▸ 文書:
******

2014年3月20日木曜日

21回目 「里山資本主義」を実践しよう!


2013年8月16日 (金)

21回目 「里山資本主義」を実践しよう!

■H25年8月16日
21回目「里山資本主義」を実践しよう!
    ~マネー資本主義にはもうこりごり~

<アベノミクスはアホノミクス?>
 これまで何度か申告いたしましたが、私は「理科系人間」です。「文系人間」とはどうも相性がよくない。「経済」という言葉も好かない。「スポーツ大会」や「イベント」の経済効果は○○です。・・という言葉を聞くと、「俺らは経済効果のために生きているのではない!」と思ってしまう。ましてや「サマータイム導入による経済効果はXX」なんぞ「人をバカにするな!!」と叫びたくなる。(なりませんか?)
 まずもって「金の勘定」が苦手です。今でも事務所の帳簿をつける際、頭から金額を記入すると千円単位の「,」の位置を間違えるので、尻のほうから書いたりする。そんな人間ですので、経済についても浅薄な知識しか持たない。無意識に「経済」を遠ざけてきた・・
 これはまずいと思い、暇な時、「アベノミクス」についての動画をボーっと見ていた。語り手は経済学者の浜矩子氏。この人はTVで見ても怖そうな表情Photo_4 をしているし(ごめんなさい!)、ぼそぼそとしゃべるので、あまり積極的に語る内容を聞いた事無かったのですが、なかなか切れ味鋭く、淡々と知的なジョークをはさみながら理屈をきっちり説明する。「アベノミクスはアホノミクス」と表現し、いかに時代遅れな政策であるかを容赦なく解析する。

******

▸ 生データ:
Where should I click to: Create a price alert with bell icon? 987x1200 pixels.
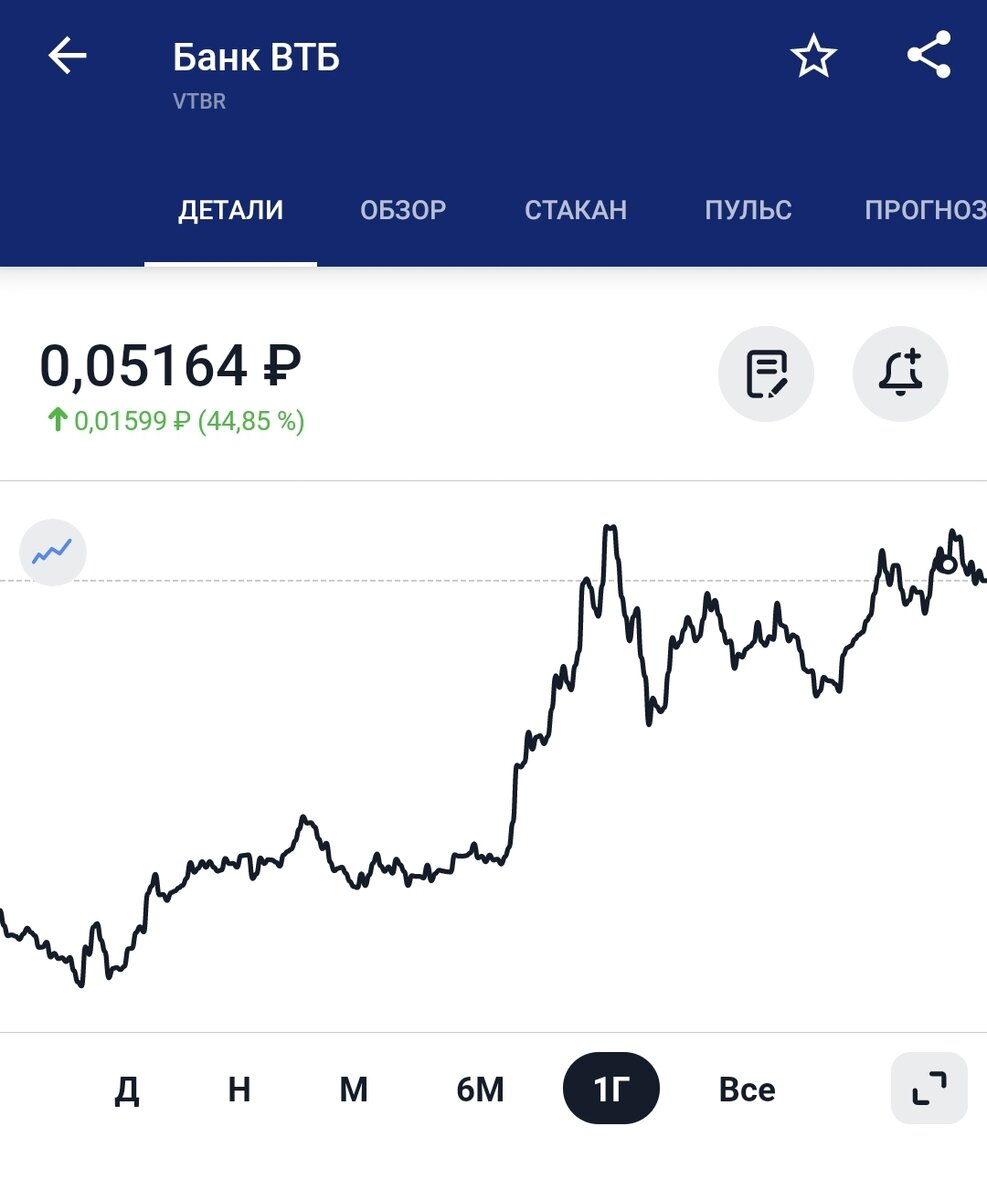[900, 374]
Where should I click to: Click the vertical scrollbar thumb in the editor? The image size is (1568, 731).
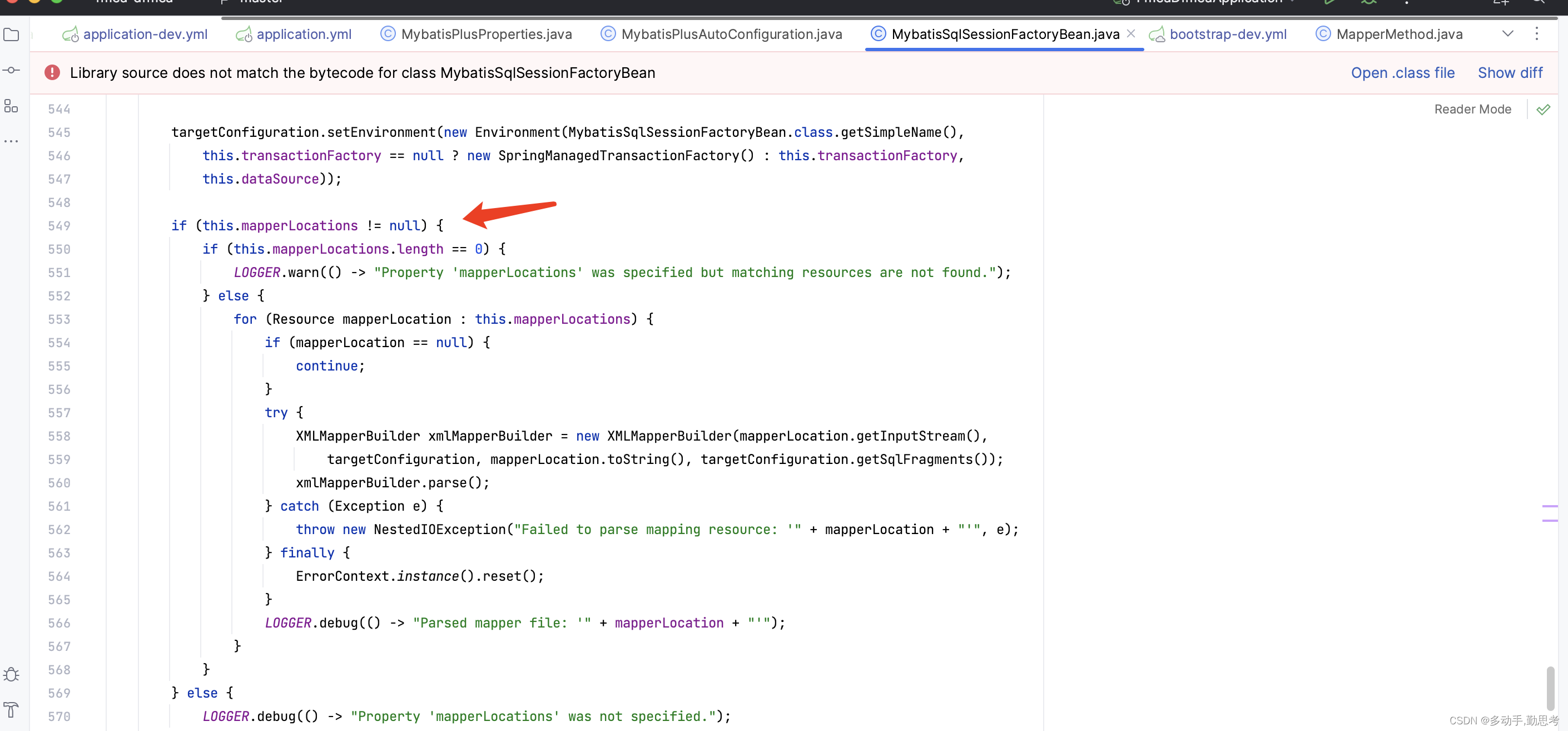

******

▸ 依頼 1: 文書によると、「アベノミクス」についての動画の語り手は誰ですか。
▸ 依頼 2: 文書のうち、「まずもって「金の勘定」が苦手」を含む語句で始まり「であるかを容赦なく解析する。」で終わる部分を、「帳簿」を「台帳」に置き換えて書き直してください。
▸ 依頼 3: 文書に出てくる日付をすべて挙げてください。
回答には文書の内容だけを使ってください。

▸ 出力 1: 語り手は経済学者の浜矩子氏です。

▸ 出力 2:
まずもって「金の勘定」が苦手です。今でも事務所の台帳をつける際、頭から金額を記入すると千円単位の「,」の位置を間違えるので、尻のほうから書いたりする。そんな人間ですので、経済についても浅薄な知識しか持たない。無意識に「経済」を遠ざけてきた・・
 これはまずいと思い、暇な時、「アベノミクス」についての動画をボーっと見ていた。語り手は経済学者の浜矩子氏。この人はTVで見ても怖そうな表情Photo_4 をしているし(ごめんなさい!)、ぼそぼそとしゃべるので、あまり積極的に語る内容を聞いた事無かったのですが、なかなか切れ味鋭く、淡々と知的なジョークをはさみながら理屈をきっちり説明する。「アベノミクスはアホノミクス」と表現し、いかに時代遅れな政策であるかを容赦なく解析する。

▸ 出力 3:
2014年3月20日木曜日
2013年8月16日 (金)
H25年8月16日